After replacing the coil and Q79, as soon as the flipper relay would engage, the coil would still lock on. Lucky for me I have a few re-setable breakers for just this kind of situation, so I only went through 1 fuse.
Operation:
The way this circuit operates, when the flipper coil is energized, it will drop one input of U50 (NOR gate) to low. When the CPU fires the coil, it goes through the buffer at U49, and will pulse the other input at the NOR gate low. When both signal are low at the NOR gate, the output will go high, and trigger Q78, and that triggers Q79 that allows the special coil 6 to ground, and fires it.
Solution:
U49 and U50 both test out good. When I put the game into coil test mode, I got a good strong low alternating signal at the buffer (U49) input that originated at U54 pin 39 (a 6821). In my case the output at U49 was only showing about 2 volts at the high side. I dawned on me that with only 2 volts at the buffer output, the NOR gate was assuming the signal was low, and turning on the coil. This is why it locked on when the flipper relay would activate.
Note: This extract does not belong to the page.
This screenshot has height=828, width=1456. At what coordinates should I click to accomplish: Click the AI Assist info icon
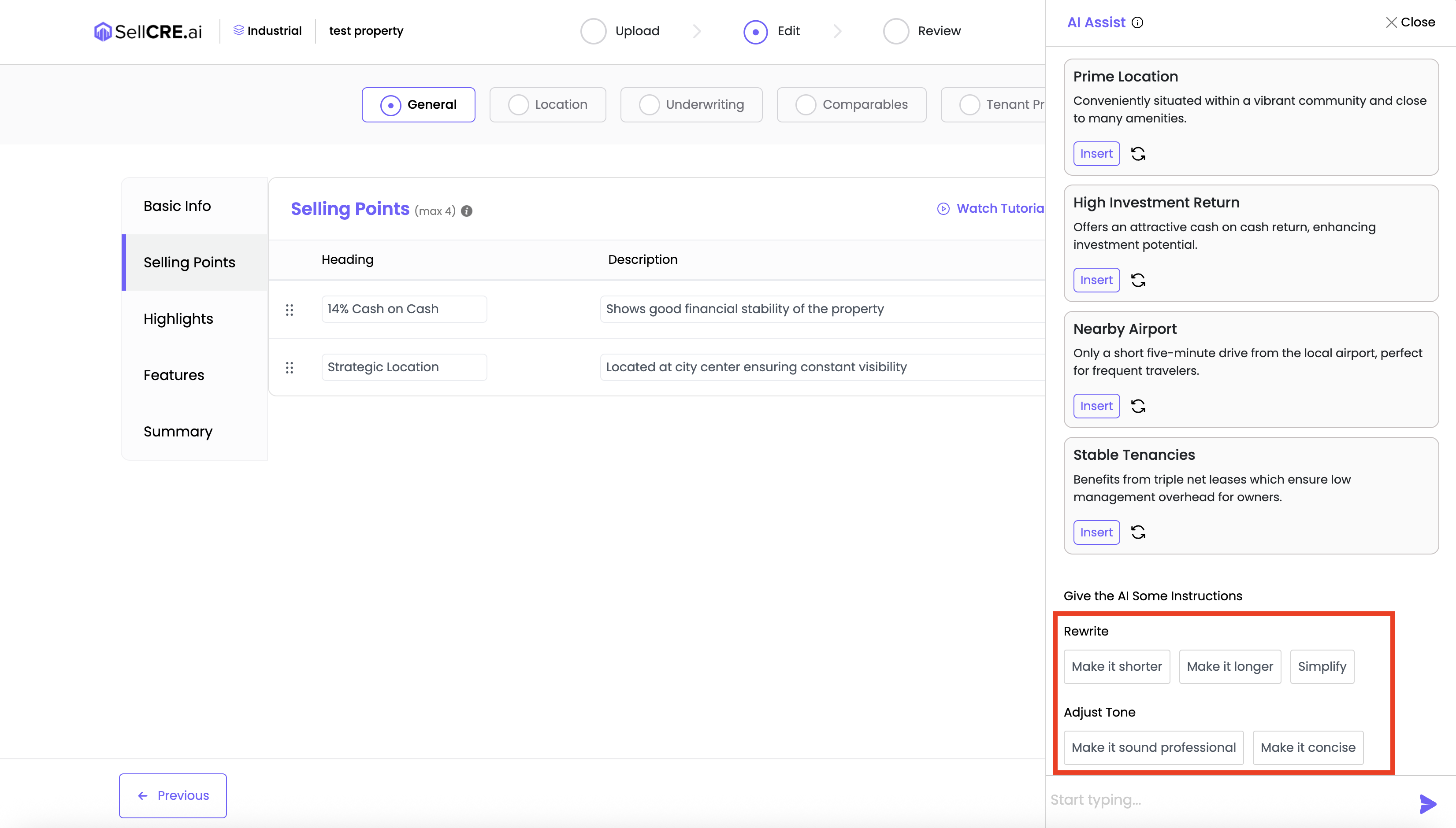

Looking at the wiring diagram, the +5 volt high signal originates downstream of the U49 buffer. The voltage has to pass through SR20, and is tempered by a small 0.1 microfarad cap. When I measured the resistance of SR20 while still in the board, it was only reading about 2k ohm, instead of the 4.7k ohms it is spec'd out at.
So I thought I had a bad series resistor. I pulled the resistor, and checked it out of the board... No dice. It was measuring a nice 4.7k ohms. So that just left the Cap. With the series resistor out of the board, I measured the resistance across the cap. I was getting 200 ohms... That should not happen. A cap should never show resistance. It should test out as an open circuit. I then went to pull the cap from the board, it fell apart before I even got it completely unsoldered. So it was definitely a failed cap causing my issue.
I have a system 9 donor board on hand that I pulled a cap from, and put everything back together. The machine now works great again!